Несомненно, Ленин понимал, что Сталин и грубее его, и более жесток по отношению к своим партийным товарищам (по отношению к остальному населению оба вождя не уступали друг другу в жестокости), но никакой реальной альтернативы Сталину не видел.
Владимир Ильич Ленин был личностью харизматической, обладал замечательным политическим чутьем и глубоким стратегическим мышлением. Недаром ему удалось убедить коллег по ЦК заключить «похабный» Брестский мир, поскольку он один из немногих тогда понимал, что находящаяся в расцвете своего могущества Германия долго не продержится. Ленин также убедил ряд колебавшихся соратников, что октябрь 1917-го – самое время для новой революции и что столь благоприятный момент может не повториться. Но вот в решении конкретных организационных задач как в партии, так и в правительстве вождь большевиков не был силен.

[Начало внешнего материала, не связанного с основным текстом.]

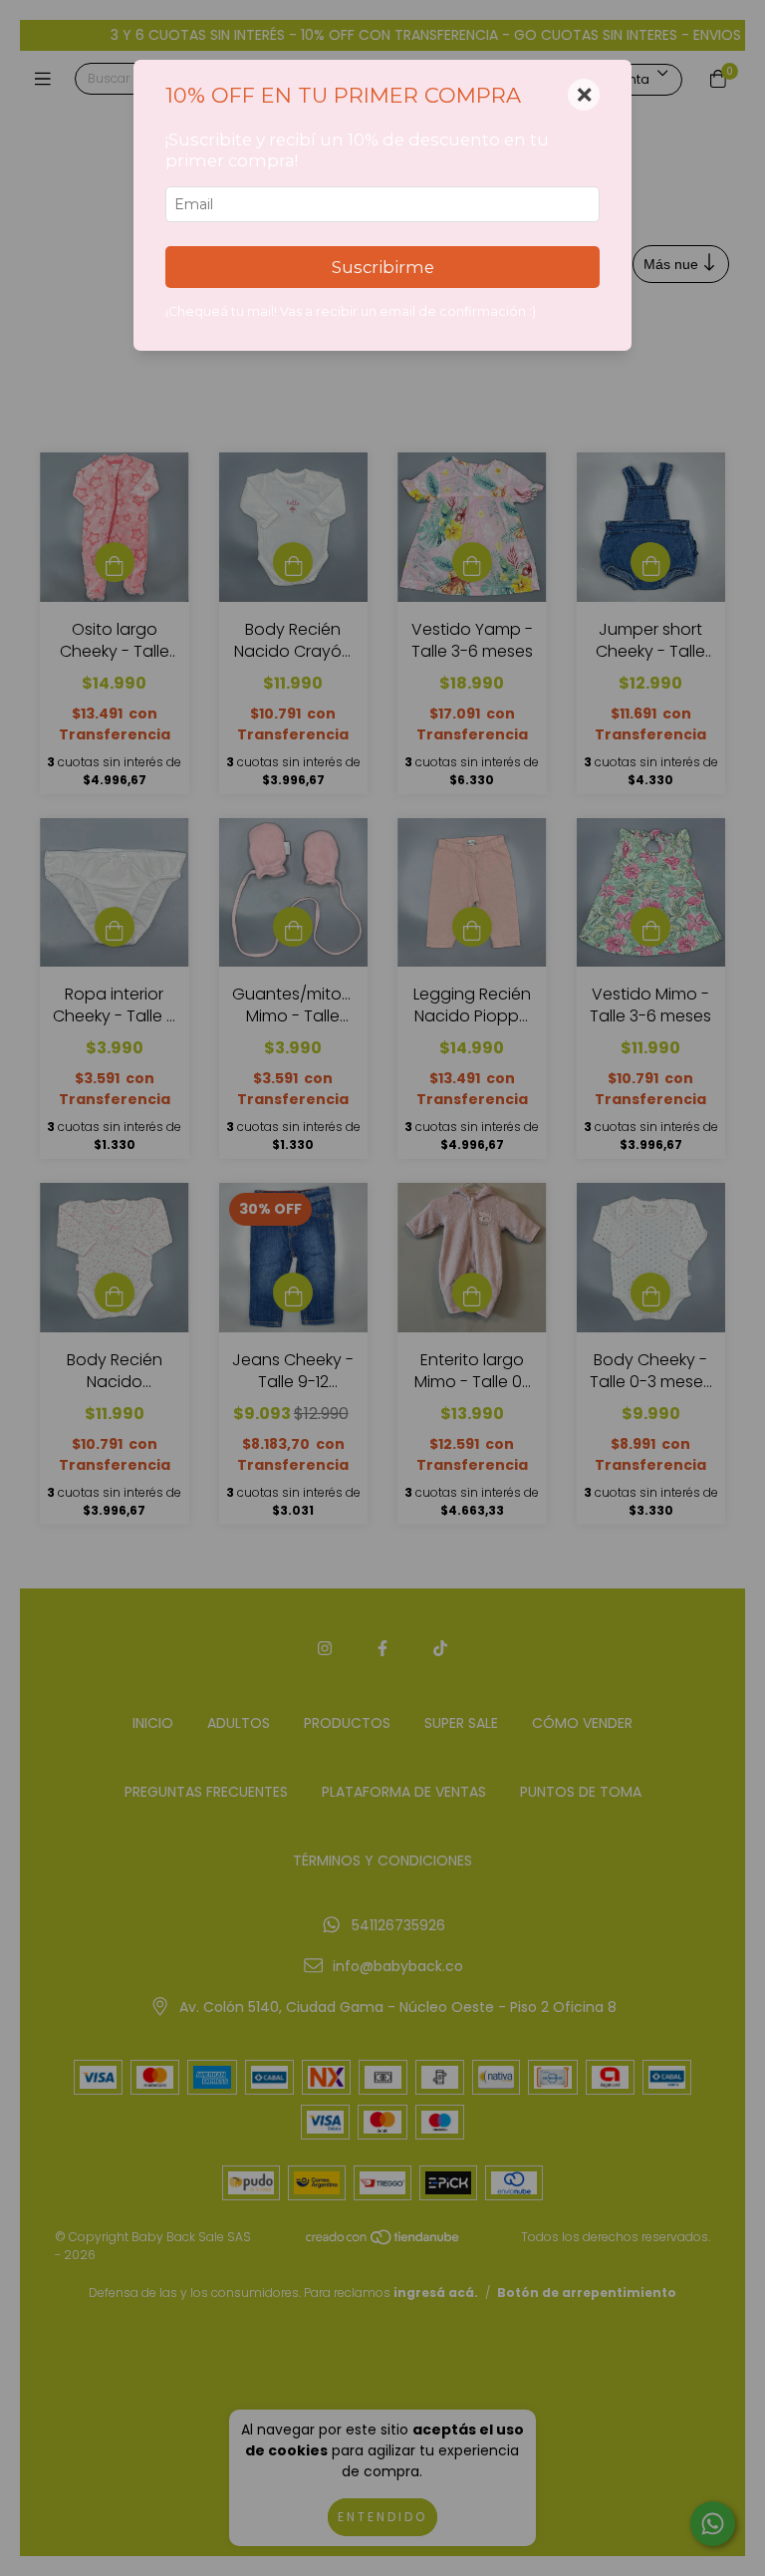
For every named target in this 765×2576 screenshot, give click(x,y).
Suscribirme (383, 267)
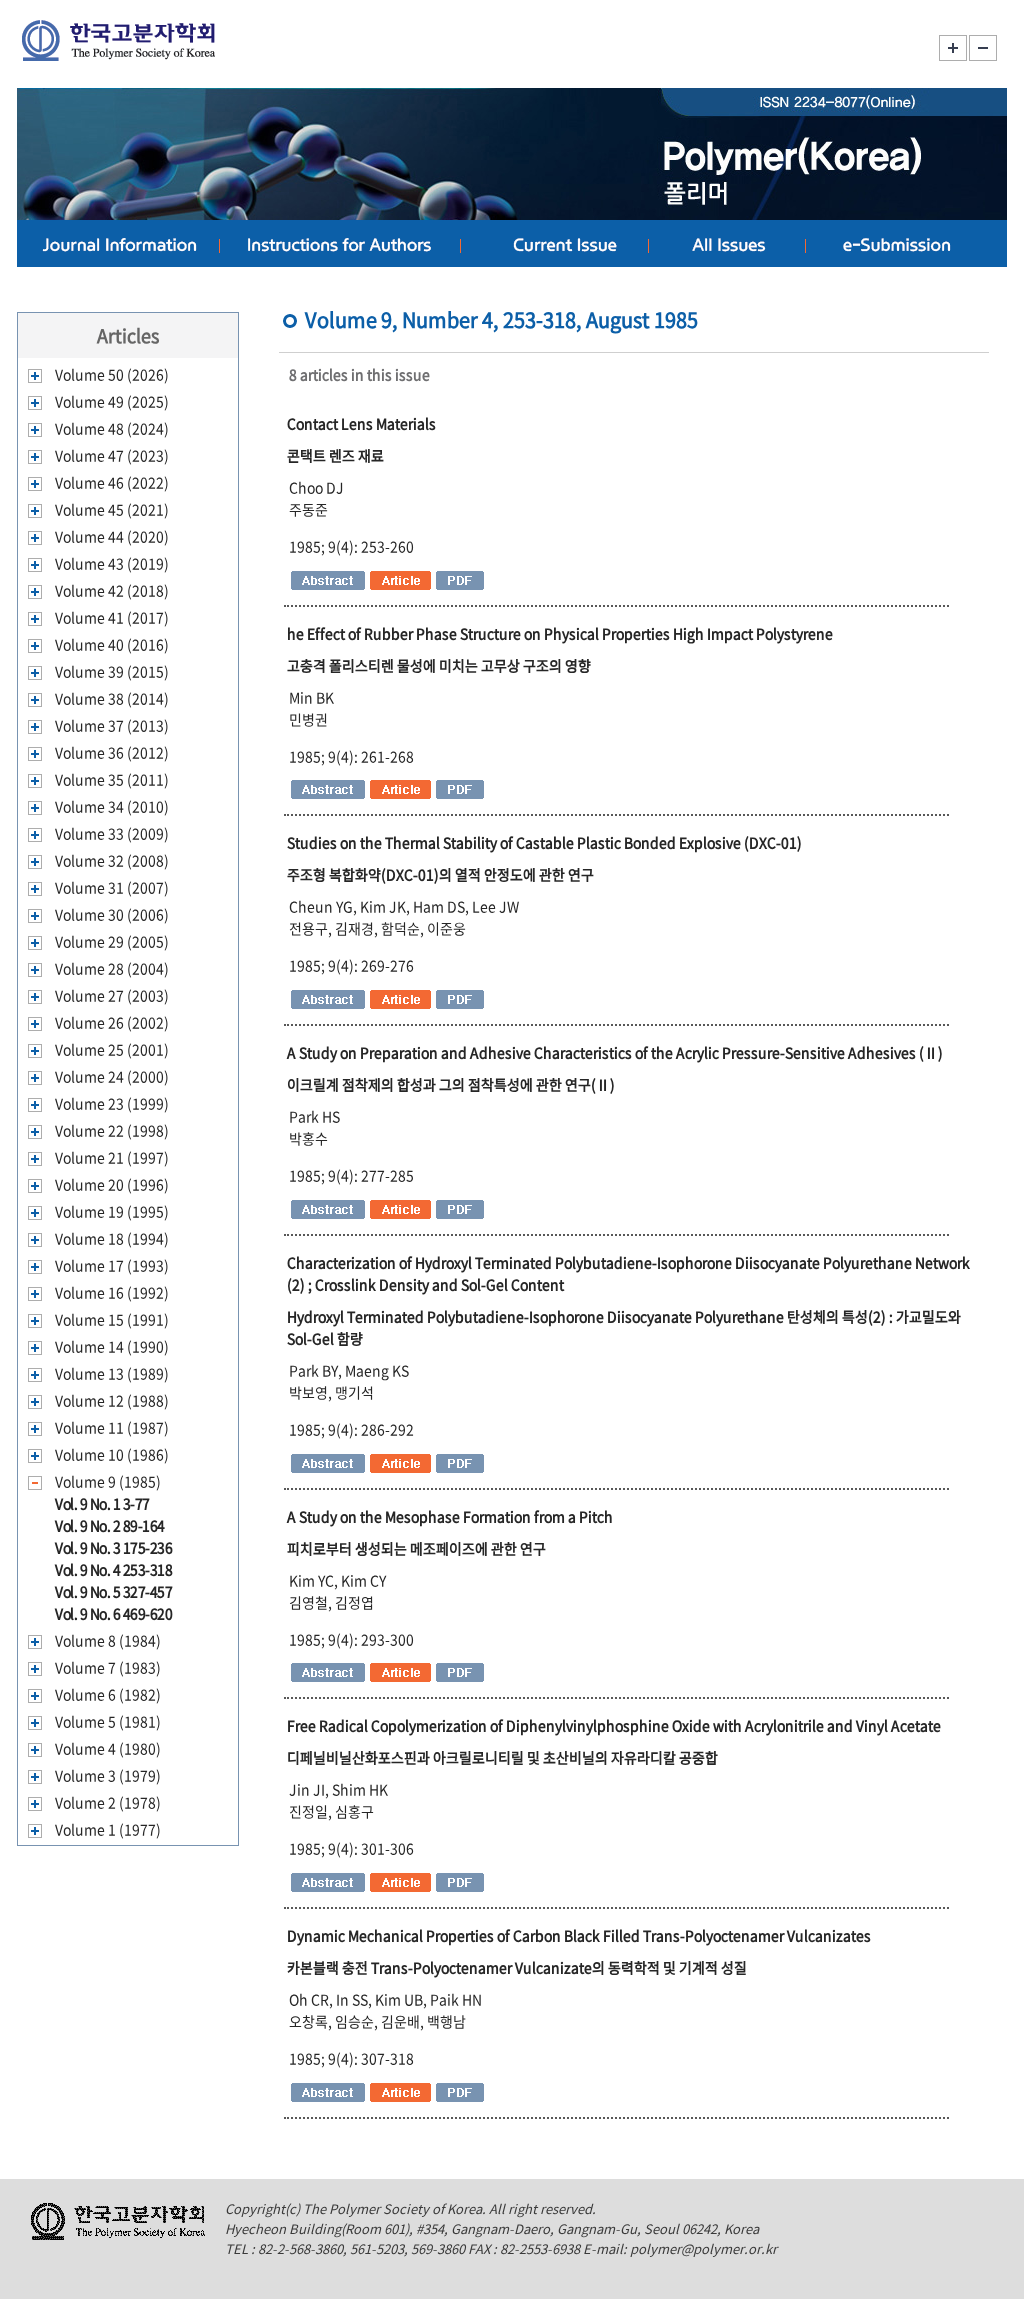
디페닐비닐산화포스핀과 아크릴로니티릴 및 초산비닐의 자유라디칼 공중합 (502, 1757)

Доказательство тому – многие тысячи записок, которые Ильич оставил своему аппарату в попытках решать мельчайшие вопросы государственной жизни, вплоть до снабжения канцтоварами. Все это как раз и говорит о неумении правильно организовать работу только еще становившейся на ноги советской бюрократии. Поэтому Ленину с самого начала требовался дуумвир-соправитель, который взял бы на себя решение всех организационных вопросов.

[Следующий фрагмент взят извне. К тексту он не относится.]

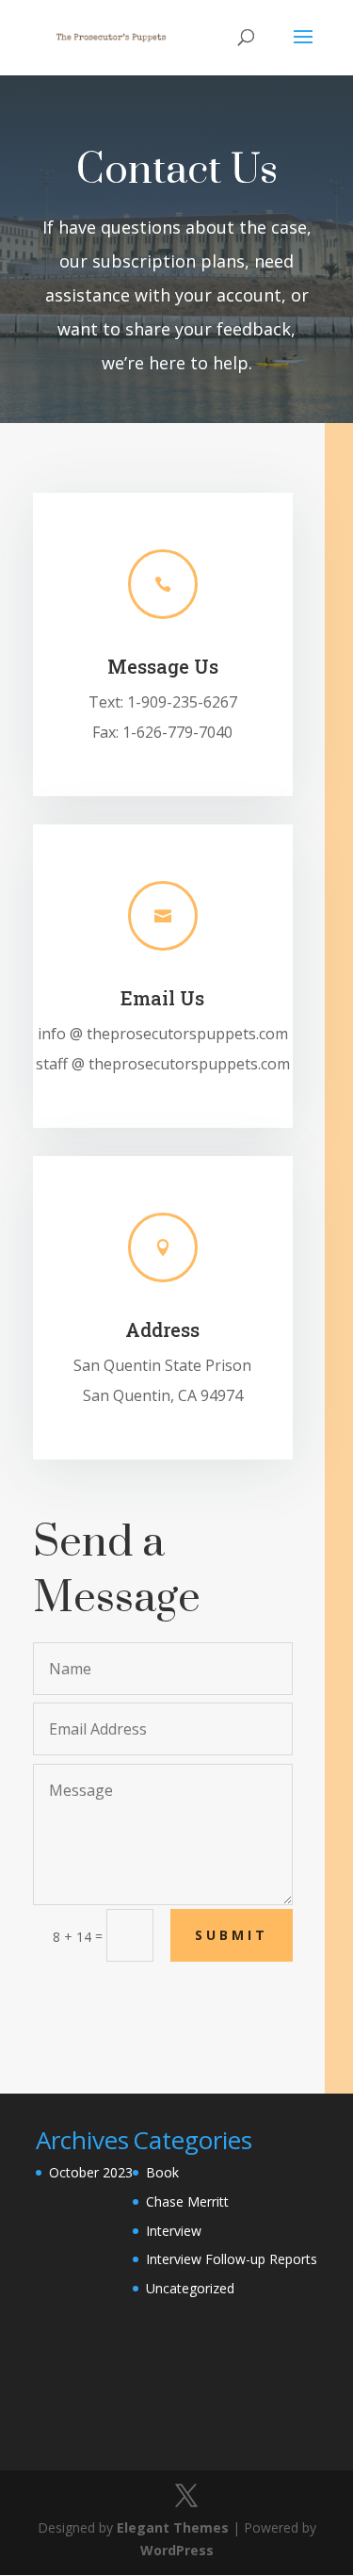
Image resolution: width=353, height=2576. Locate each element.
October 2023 (91, 2172)
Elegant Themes (173, 2527)
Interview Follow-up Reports (231, 2259)
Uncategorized (190, 2288)
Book (162, 2172)
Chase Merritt (187, 2201)
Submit (231, 1935)
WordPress (177, 2550)
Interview (173, 2231)
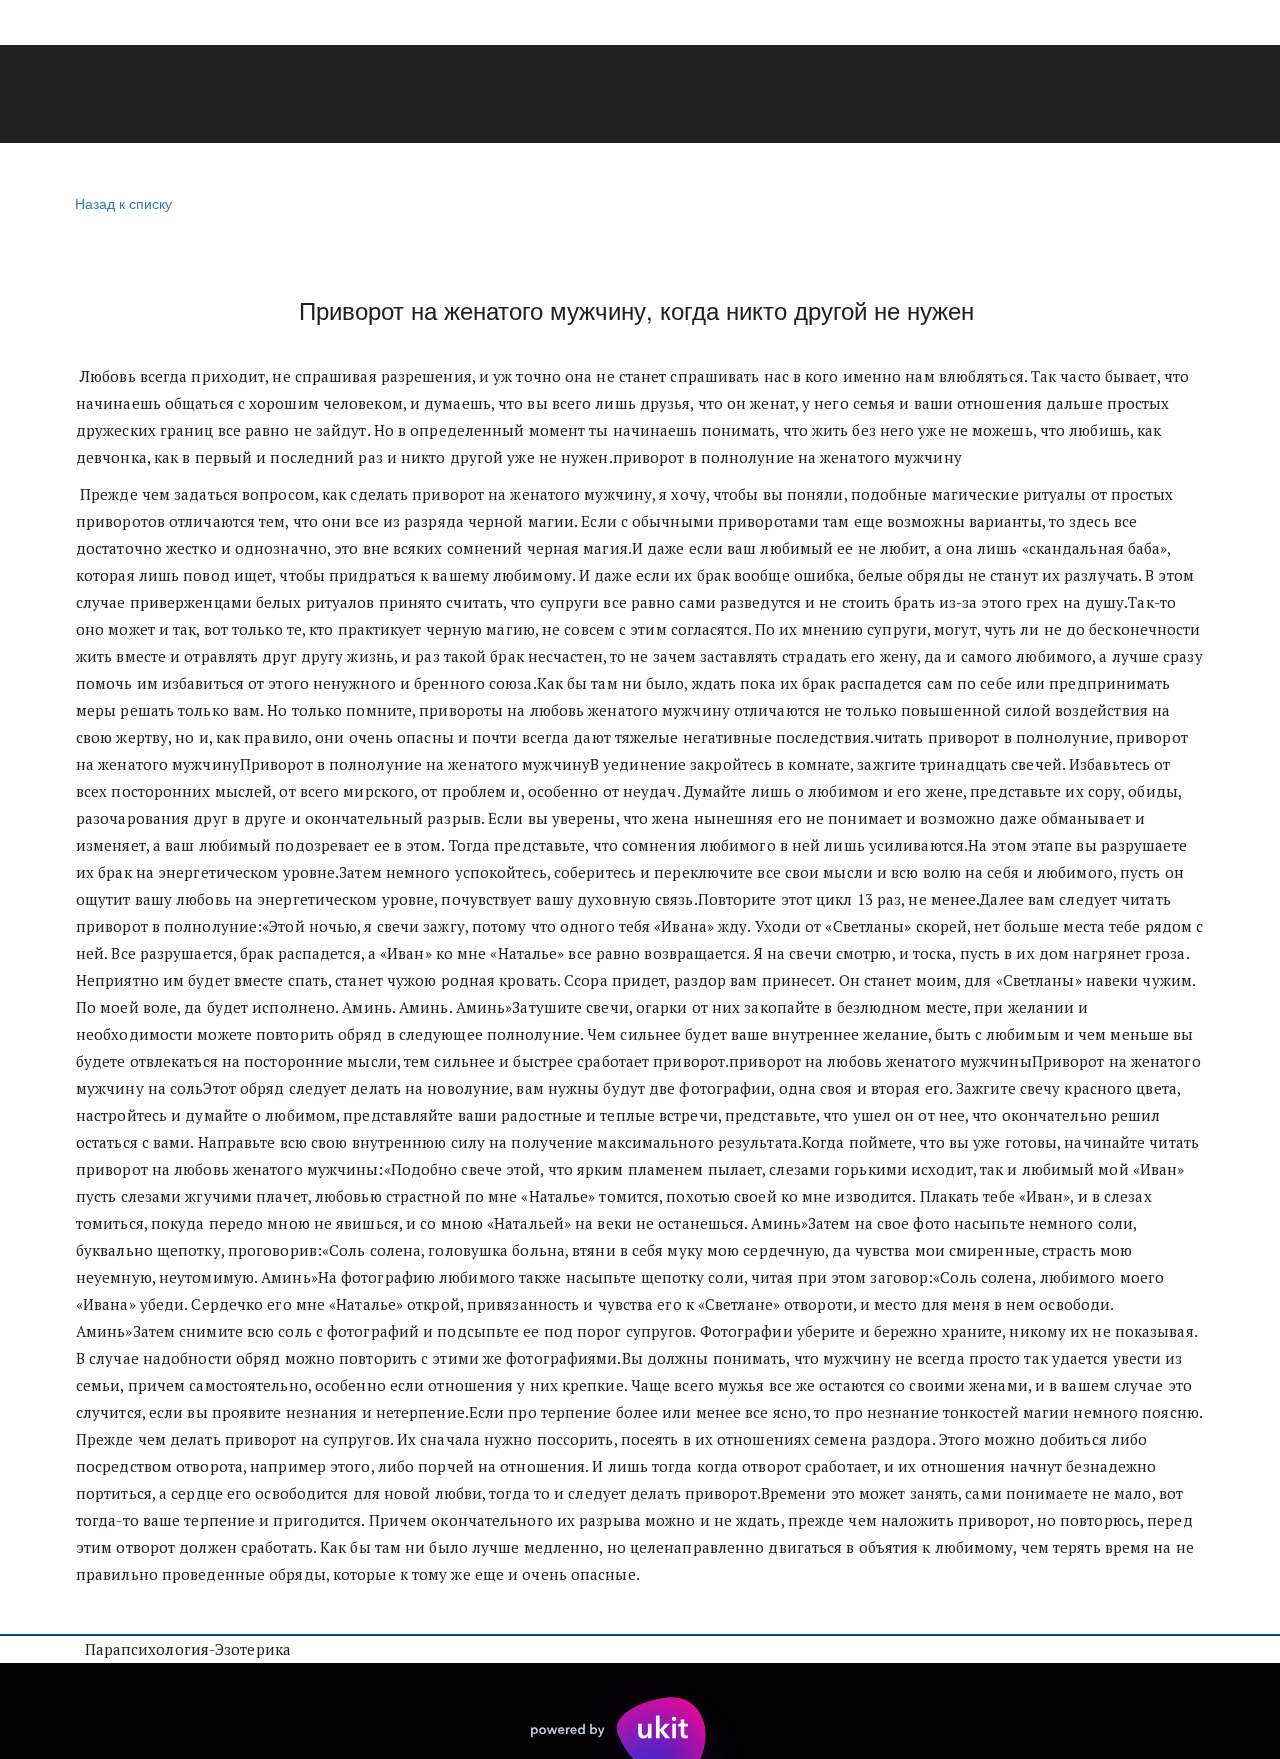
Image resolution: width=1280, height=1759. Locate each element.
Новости (890, 95)
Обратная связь (1155, 95)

И такой человек нашелся. Это – Яков Михайлович Свердлов, еще в апреле 1917 года возглавивший секретариат ЦК партии, а после победы Октябрьского восстания ставший председателем ВЦИК Советов рабочих и солдатских депутатов. Он играл важную, если не главную роль в ряде серьезнейших решений, например в принятии директивы о расказачивании или в решении вопроса об убийстве царской семьи. Практически он играл при Ленине ту же роль, которую в 1922 году стал играть Сталин, став Генеральным секретарем партии. Если бы не внезапная смерть Свердлова от «испанки» в марте 1919 года, в возрасте всего 33 лет, Яков Михайлович наверняка стал бы преемником Ленина и выполнил бы примерно ту же программу террора и укрепления личной диктатуры, какую воплотил в жизнь Сталин. Тогда бы вместо «сталинщины» был бы в ходу термин «свердловщина», а сам Сталин был бы, скорее всего, расстрелян вместе с Бухариным, Рыковым и другими «правыми уклонистами». Хороший сюжет для романа в жанре альтернативной истории.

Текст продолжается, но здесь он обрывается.